Misconception #2: Quitting means you take the easy way out

Not necessarily true. When you quit, you give up what you have done. You give up what you have invested. You have to go against societal stigmas and the people around you to stay true to yourself. It is actually a harder task than not quitting. Maintaining the status quo and not quitting is sometimes the easier way out.

Misconception #3: Quitting means you are not going to succeed

Not at all. Conscious quitting is all about achieving success in your life.

Firstly, it is important that you do not confuse success in the task you are doing, with success in life. What constitutes success in a particular task does not mean equate with success for a particular goal. Subsequently, what gives you success for a certain goal may not lead you to your desired success in life. 

The kind of success you want to see in your life is success in what you are passionate about, not success in every nitty gritty task. It is success in what you love. To achieve that, you need to quit the things you are not passionate about so that you work on things you ARE passionate about — your big rocks. Quitting helps you to take control of your time so that you can achieve your definition of success. If you spend all your time doing things you dislike and putting off the things you love, you are never going to see your passions come to fruition, ever.

Misconception #4: Quitting means you lack perseverance or discipline

Sure, sticking in a task you dislike can help you strengthen skills like perseverance, self-discipline, etc. But these are same soft skills that can be cultivated while pursuing any other goal. Every task we undertake tests a certain facet of our skills. Everything we do has its own set of challenges. Strengthening these skills are not exclusive to this task you are holding on to.

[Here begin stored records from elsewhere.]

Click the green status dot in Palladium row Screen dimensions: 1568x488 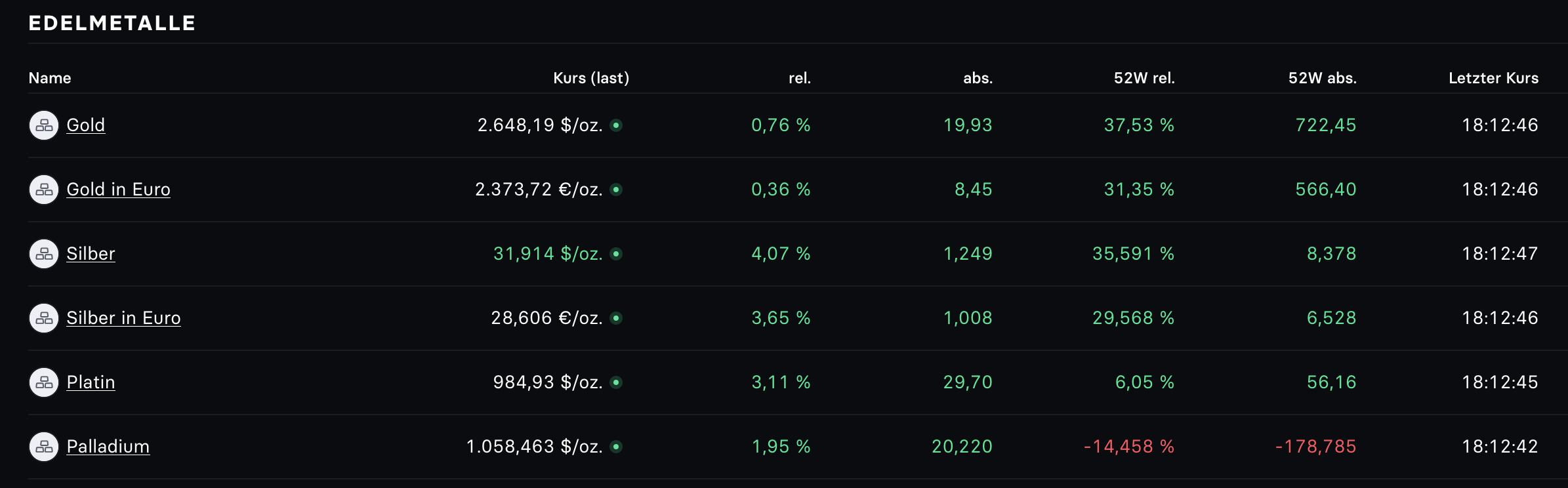tap(616, 447)
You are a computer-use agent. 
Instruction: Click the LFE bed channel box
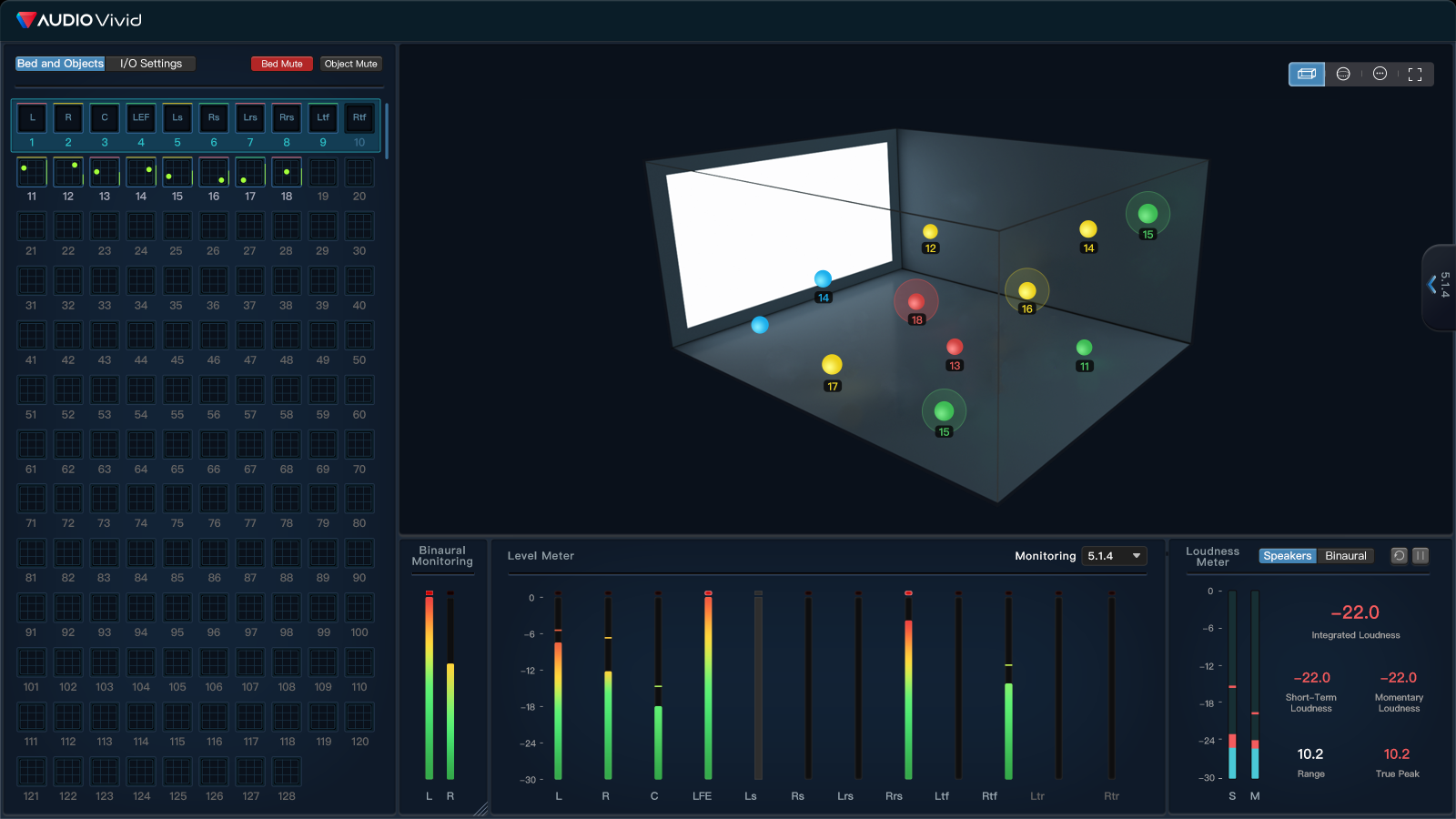point(141,117)
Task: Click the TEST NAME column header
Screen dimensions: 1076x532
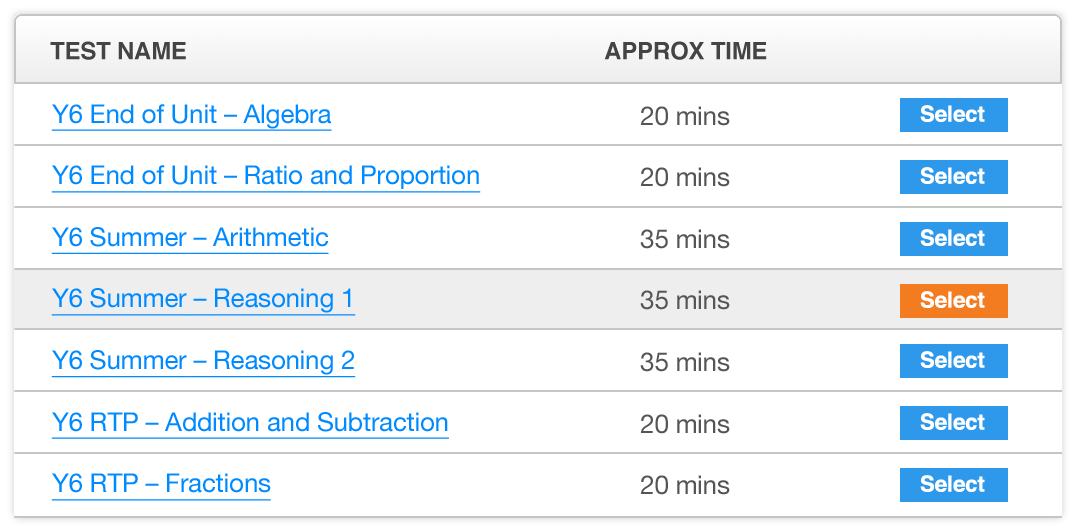Action: click(118, 52)
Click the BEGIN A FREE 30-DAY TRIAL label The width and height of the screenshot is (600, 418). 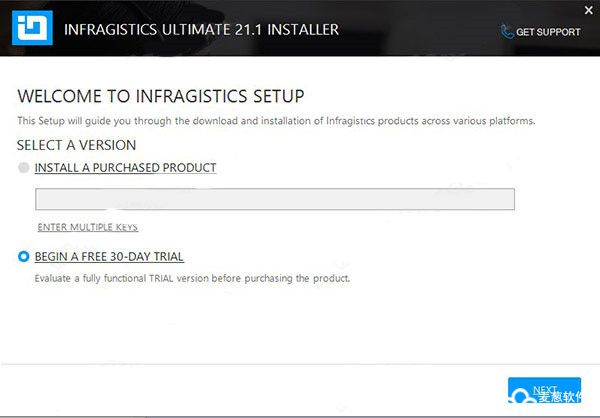(x=109, y=256)
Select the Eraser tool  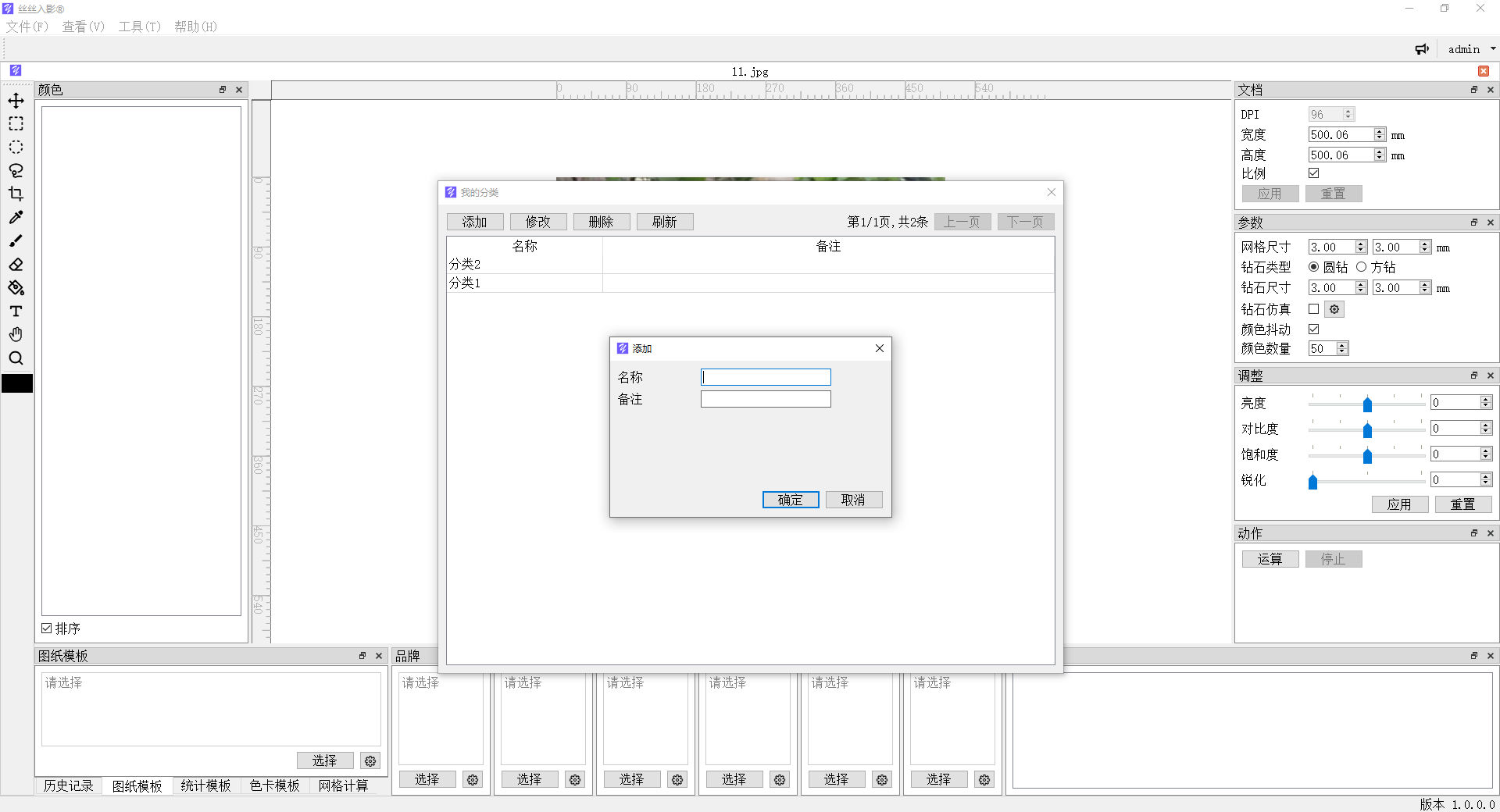click(16, 265)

In fact, it is by pursuing what you really love that you become the best person you can be. When you are driven by love, you will be motivated to tackle the biggest obstacles. Being motivated by passion makes you want to do your best and achieve your highest potential.

Misconception #5: Quitting means you are unclear about what you want

Quite the opposite. Conscious quitting occurs because you know precisely what you want. You can’t quit unless you know what you want. This isn’t fickle; this is about being loyal to your passion and yourself. If you choose to remain in this task despite knowing there is something else you rather be doing, that’s being fickle.

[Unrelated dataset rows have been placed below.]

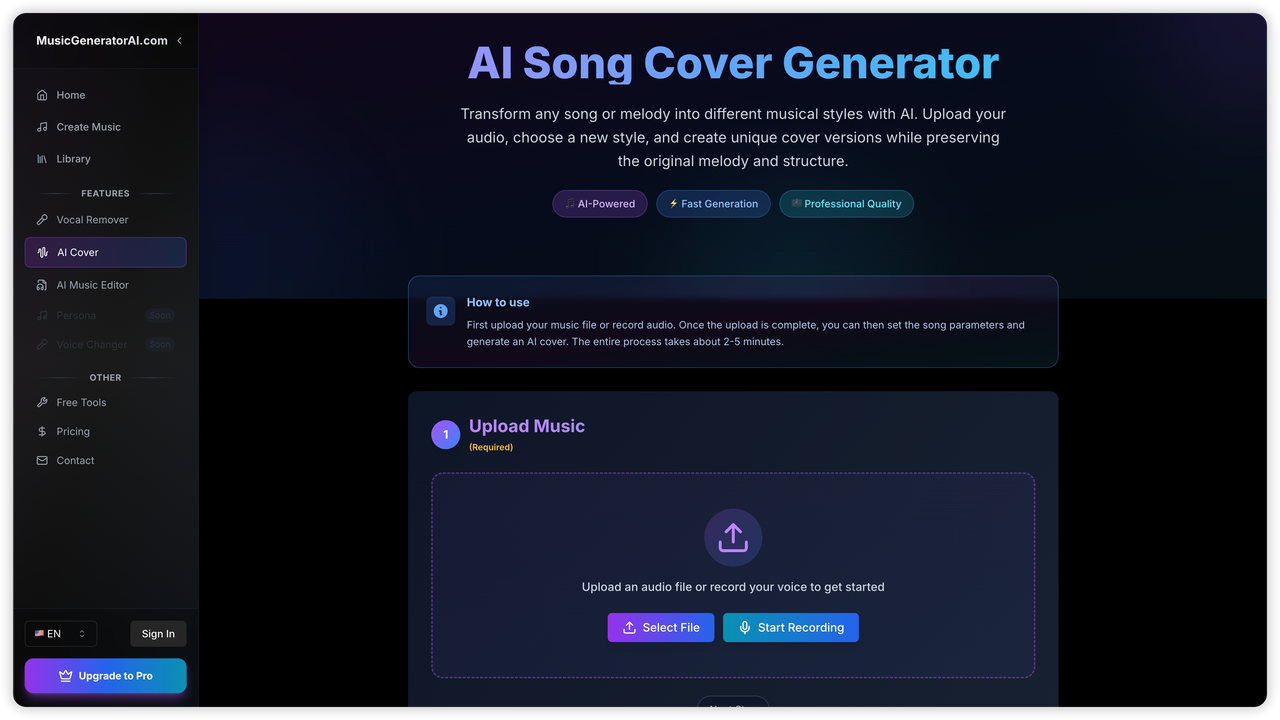Viewport: 1280px width, 720px height.
Task: Go to Pricing page from sidebar
Action: coord(73,432)
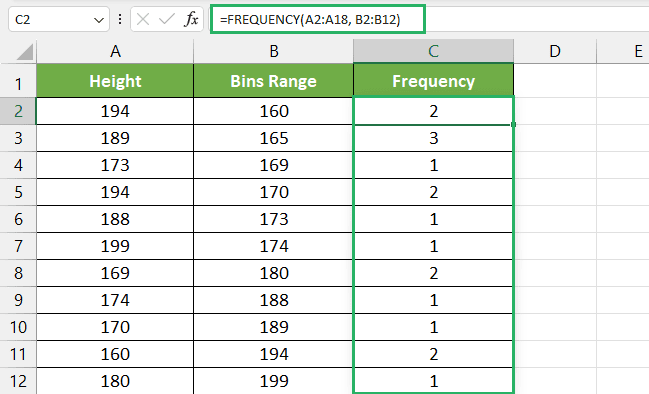Select cell B3 containing 165

274,138
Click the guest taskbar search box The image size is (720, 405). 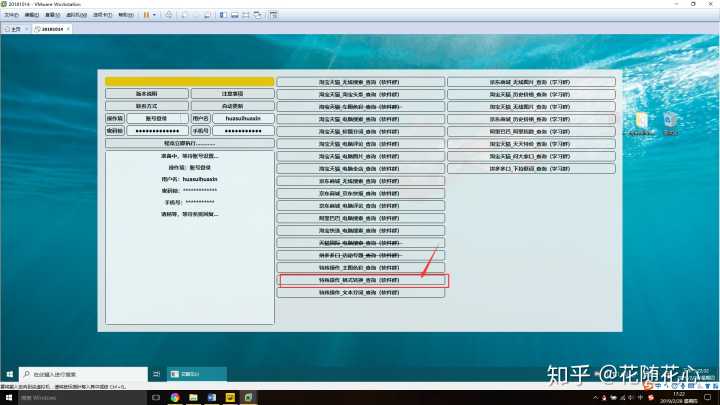point(80,374)
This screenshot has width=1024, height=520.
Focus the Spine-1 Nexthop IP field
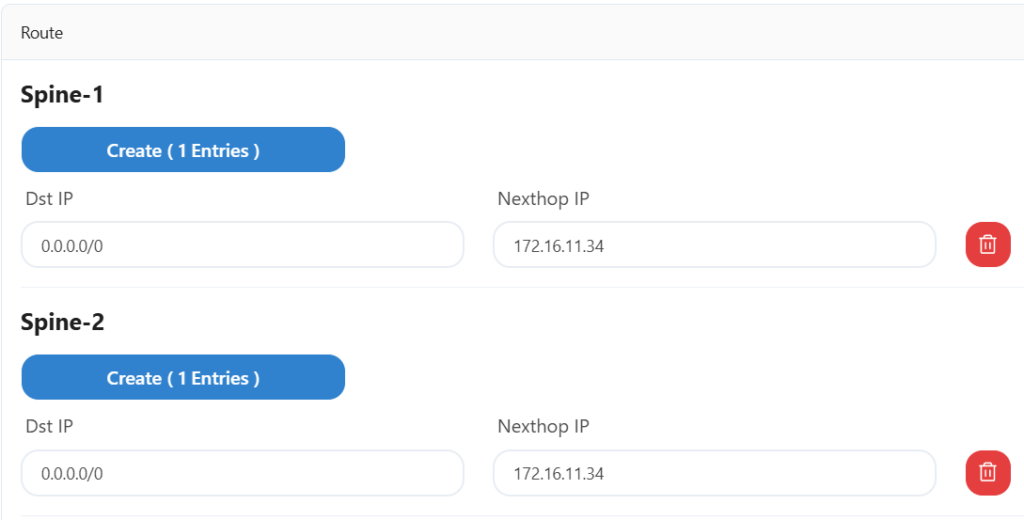714,245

Misconception #6: Quitting means you waste the money and resources that have been invested in the task

The resources you have invested thus far have helped you realize that this is not for you. They are not wasted because they have helped you to learn this lesson. If you have never tried, you wouldn’t have known that this is not for you. On the other hand, if you choose to stay on after realizing that something is not for you, then that’s wasting time and money.

Quitting In My Life

There have been many times when I made the conscious decision to quit. Below are some examples:

  • I quit my job to pursue my life passion and start my coaching business.
  • I have quit business partnerships and collaborations because my partners had fundamentally different values than me.
  • I quit toxic relationships.
  • I opt out of non-constructive activities to spend time on the important things.
  • I once took a tennis course which I quit after a few lessons. After trying it out, I realized that I have no passion for the sport. Even though full payment has been made and my payment was non-refundable, I felt that continuing with the lessons was a bigger waste in terms of my time.

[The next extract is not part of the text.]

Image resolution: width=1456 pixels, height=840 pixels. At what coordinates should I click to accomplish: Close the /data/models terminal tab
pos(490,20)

Conscious quitting has helped me live a much more fulfilling life than if I had not quit.

Quitting To Win

What are the things you should quit today to win big? Some examples:

As the CEO of your life, you need to make hard decisions on what to cut out so that you can focus on your big rocks. Real life CEOs face that every day, making tough calls on which divisions to sell, who to lay off, products to discontinue, etc. so that the company’s resources can be channeled into the most important areas to generate long-term success.

How about you? What are the hard decisions in your life? Are you lingering on in negative relationships or pointless engagements? What do you need to quit today to make way for the important things?